“It would have done no good to carry them back,” Ridgeley had said, “and they are nice for Anne.” His big hand had patted his wife’s shoulder.
“Oh,” Christopher had been eager, “I want you to hear those temple bells some day, Anne. Why won’t you take her, Dunbar? Next winter—drop your work, and we’ll all go—”
“I’ve a fat chance of going.”
“Haven’t you made money enough?”
“It isn’t money. You know that. But my patients would set up a howl—”
“Let ’em howl. You’ve got a life of your own to live, and so has Anne.”
Dunbar had hesitated for a moment—then, “Anne’s better off here.”
Anne, thinking of these things as she got out of her dinner dress and into a sheer negligee of lace and faint blue, wondered why Ridgeley should think she was better off. She wanted to see the things of which Christopher had told her—to hear the temple bells in the dusk—the beat of the tom-tom on white nights.
She stood at the window looking out at the moon. She decided that she could not sleep. She would go down and get a book that she had left on the table. The men were out-of-doors, on the porch; she heard the murmur of their voices.
The voices were distinct as she stood in the library, and Christopher’s words came to her, “What’s the matter with Anne?”
Then her husband’s technical explanation, the scientific name which meant nothing to her, then the crashing climax, “She can’t get well.”

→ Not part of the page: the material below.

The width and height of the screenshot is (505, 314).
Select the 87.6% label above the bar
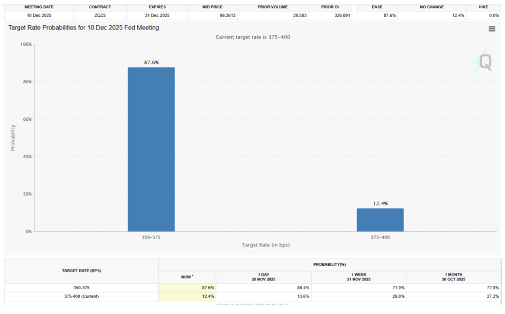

She gave a quick cry, and when the men got into the room, she was crumpled up on the floor.
Her husband reached her first. “My dear,” he said, “you heard?”
“Yes. Do you mean that I am—going to die, Ridgeley?”

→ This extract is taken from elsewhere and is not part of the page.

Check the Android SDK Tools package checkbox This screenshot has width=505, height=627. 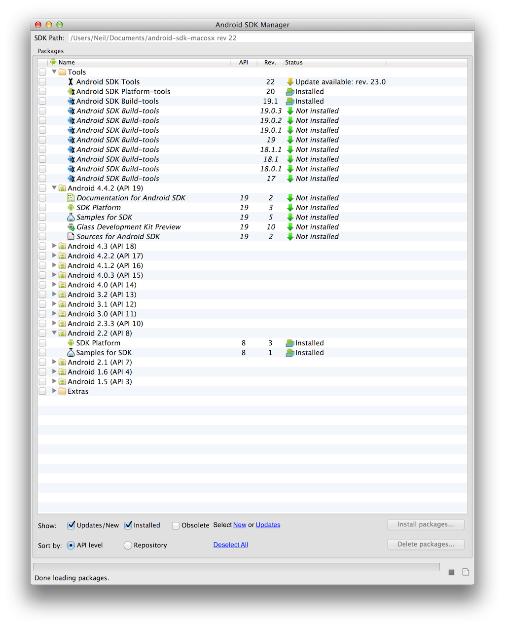43,82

There was, of course, no way out of it. “It means, my dear, that I’ve got to take awfully good care of you. Your heart is bad.”

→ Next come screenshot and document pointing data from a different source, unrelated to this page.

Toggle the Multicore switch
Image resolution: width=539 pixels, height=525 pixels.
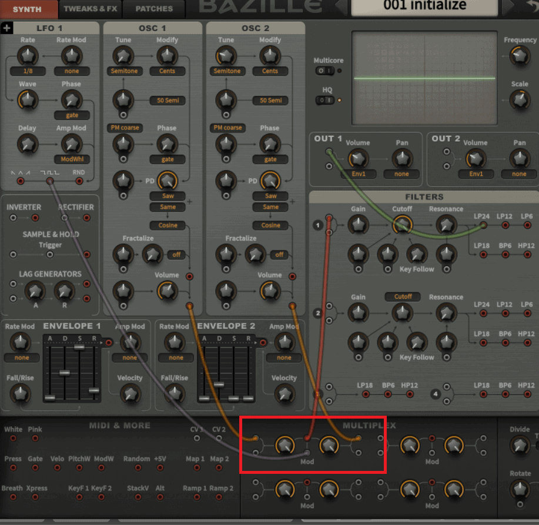324,71
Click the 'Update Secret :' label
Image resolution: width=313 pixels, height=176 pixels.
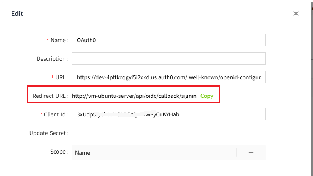click(x=49, y=133)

Christopher interposed. “People live for years with a heart like that.”
But her eyes sought her husband’s. “How long do they live?”
“Many months—perhaps years—without excitement—”
This then had been the reason for his tenderness. He had known that she was going to die, and was sorry. But for ten years she had wanted what he might have given her—what he couldn’t give her now—life as she had dreamed of it.
She drew a quivering breath—“It isn’t quite fair—is it?”
It didn’t seem fair. The two doctors had faced much unfairness of the kind of which she complained. But it was the first time that, for either of them, it had come so close.
They had little comfort to give her, although they attempted certain platitudes, and presently Ridgeley carried her to her room.
She insisted the next morning on going to the circus with Christopher. She had not slept well, and there were shadows under her eyes. The physician in Christopher warred with the man. “You ought to rest,” he said at breakfast. Dunbar had gone to New York in accordance with his usual schedule. There were other lives to think of; and Anne, when he had looked in upon her that morning, had seemed almost shockingly callous.